__Fragmento del texto__
"""

El rostro desencajado, la mirada perdida, duele ver así a
Maradona pero esa era su imagen en el banquillo de
Argentina mientras
Brasil iba soltando uno a uno los tres látigos que han pulverizado otro pedazo de su infinita leyenda. Mi memoria no recuerda la imágen viva de alguno de los cuatro grandes.
No he visto a
Di Stéfano, recuerdo vagamente a Pelé, Cruyff es el gran protagonista de vídeos de coleccionista, y Maradona sí, Maradona es el futbolista más grande que han visto mis ojos. Lástima que la persona no acompañara la grandeza del futbolista, o que el peso de un jugador de su talento fuera demasiado para un mortal.
Pero todo lo que ha pasado tras el Maradona jugador no le ha ayudado a perfeccionar su recuerdo, de tal manera que reúne casi a la par devotos seguidores de un dios menor con adversarios enfermos de ira, de odio y de desprecio. Con ninguno de los dos bandos me quedo. Siempre he creído en el jugador pero me niego a que le utilicen cómo un ejemplo.
No, si él nunca ha intentado serlo. No tiene la culpa de haber sido una máquina perfecta de jugar al fútbol, tan perfecta y poderosa que arrastró al ser vivo que lo portaba, hasta el límite de la subsistencia. Cuando
Grondona le eligió para el cargo de seleccionador, su ex-mujer,
Claudia, comentó que esperaba que el ofrecimiento fuera en serio, que pedía a todos que nadie jugara con el destino de su ex marido, conociendo cómo conoce la fragilidad de sus ilusiones, la débil barrera que le separa del mundo normal. La oferta iba en serio y
Diego dijo sí.

"""

__Registros proporcionados__
"""

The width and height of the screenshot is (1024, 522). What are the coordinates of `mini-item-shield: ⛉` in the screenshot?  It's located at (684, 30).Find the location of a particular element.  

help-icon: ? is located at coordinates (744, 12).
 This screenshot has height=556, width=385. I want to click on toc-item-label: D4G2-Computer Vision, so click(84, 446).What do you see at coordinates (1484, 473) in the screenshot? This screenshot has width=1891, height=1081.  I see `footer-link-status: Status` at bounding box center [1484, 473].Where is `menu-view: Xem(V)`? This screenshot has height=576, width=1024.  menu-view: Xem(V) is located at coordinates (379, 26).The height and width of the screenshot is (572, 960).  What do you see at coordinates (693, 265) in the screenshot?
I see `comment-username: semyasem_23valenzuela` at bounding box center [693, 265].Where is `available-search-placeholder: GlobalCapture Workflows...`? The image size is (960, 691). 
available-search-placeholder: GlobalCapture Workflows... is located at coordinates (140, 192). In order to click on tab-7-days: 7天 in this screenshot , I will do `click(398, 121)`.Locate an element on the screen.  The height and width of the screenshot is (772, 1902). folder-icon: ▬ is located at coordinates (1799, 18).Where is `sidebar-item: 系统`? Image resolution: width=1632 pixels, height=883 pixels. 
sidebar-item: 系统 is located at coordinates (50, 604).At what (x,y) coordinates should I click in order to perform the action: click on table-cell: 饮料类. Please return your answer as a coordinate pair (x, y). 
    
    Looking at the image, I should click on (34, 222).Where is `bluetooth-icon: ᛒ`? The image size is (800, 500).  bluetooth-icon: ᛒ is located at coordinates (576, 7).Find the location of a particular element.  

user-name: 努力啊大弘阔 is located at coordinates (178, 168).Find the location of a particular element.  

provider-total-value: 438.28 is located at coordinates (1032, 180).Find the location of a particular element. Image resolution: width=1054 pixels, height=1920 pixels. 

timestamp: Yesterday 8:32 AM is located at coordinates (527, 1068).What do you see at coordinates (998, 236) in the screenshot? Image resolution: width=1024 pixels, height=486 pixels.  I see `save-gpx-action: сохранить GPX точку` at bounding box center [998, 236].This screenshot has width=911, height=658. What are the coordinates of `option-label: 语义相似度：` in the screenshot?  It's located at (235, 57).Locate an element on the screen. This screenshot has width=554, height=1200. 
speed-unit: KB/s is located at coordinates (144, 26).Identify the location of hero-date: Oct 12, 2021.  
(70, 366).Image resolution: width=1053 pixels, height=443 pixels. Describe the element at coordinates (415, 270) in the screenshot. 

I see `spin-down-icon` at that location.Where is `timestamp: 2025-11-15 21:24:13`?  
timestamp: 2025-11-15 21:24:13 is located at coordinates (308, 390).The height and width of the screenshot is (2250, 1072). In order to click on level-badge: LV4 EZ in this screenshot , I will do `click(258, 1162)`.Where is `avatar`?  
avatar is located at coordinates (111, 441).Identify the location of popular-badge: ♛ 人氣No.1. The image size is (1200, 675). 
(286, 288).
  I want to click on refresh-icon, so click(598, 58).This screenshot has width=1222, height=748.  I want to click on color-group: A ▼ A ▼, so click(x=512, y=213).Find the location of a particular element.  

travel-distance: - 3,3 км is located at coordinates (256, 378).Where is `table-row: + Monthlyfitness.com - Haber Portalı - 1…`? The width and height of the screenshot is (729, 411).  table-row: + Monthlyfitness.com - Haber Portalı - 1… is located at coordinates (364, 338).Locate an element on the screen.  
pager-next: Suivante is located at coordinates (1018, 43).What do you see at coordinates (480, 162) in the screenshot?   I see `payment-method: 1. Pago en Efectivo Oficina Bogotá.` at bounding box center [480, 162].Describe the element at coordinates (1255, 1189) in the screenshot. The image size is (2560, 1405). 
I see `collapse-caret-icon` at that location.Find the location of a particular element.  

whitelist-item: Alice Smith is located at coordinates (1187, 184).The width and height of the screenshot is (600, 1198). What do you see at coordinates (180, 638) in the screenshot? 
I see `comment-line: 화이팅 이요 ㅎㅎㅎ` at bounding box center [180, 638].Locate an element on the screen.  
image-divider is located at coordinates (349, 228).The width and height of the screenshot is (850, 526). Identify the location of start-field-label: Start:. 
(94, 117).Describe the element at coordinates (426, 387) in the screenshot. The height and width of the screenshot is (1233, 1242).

"""

__Lo que harás__
1. Responde estas preguntas sobre la columna sobre Maradona:
(a) ¿Qué selección fue soltando los tres látigos mientras Maradona estaba en el banquillo de Argentina?
(b) ¿Quién eligió a Maradona para el cargo de seleccionador?
(c) ¿A cuál de los cuatro grandes dice el autor que no ha visto?
2. Por favor, escribe la continuación de la columna sobre Maradona a partir de su última frase.

__Respuestas__
1.
(a) Brasil.
(b) Grondona.
(c) A Di Stéfano.

2.
Lo que seguro no sabía es que el destino iba a ser tan cruel. Cómo si el fútbol quisiera cobrarle la deuda por tanto cuanto depositó en su pié izquierdo. Tanto le puso y el tanto lo maltrató. Su carrera de entrenador está siendo un tormento. Su selección, la ilustre albiceleste, fue humillada por
Bolivia, ahora y ante ese público que tanto le adora por su eterno enemigo, Brasil, y por el dedo acusador de la crítica contempóranea, esa que sólo ve hasta el cierre diario de cada periódico, que ya ha sentenciado al reo.
Condenado por malo. No sirve para entrenar, dicen. Que se vaya, proclaman. Su vanidad, el errante ejemplo de su vida no le ayuda en su defensa, pero yo me quedo y lo haré siempre con el
Maradona que jugaba al fútbol como si fuera
Peter Pan, cómo un niño que nunca quiso crecer porque más allá de los años ya no le acompañaría un balón, su gran amigo, su gran protector. Sin la pelota es un mortal como todos sólo que más vulnerable y frágil que la mayoría. Nosotros, los demás, no cargamos con el peso de un genio que se fue.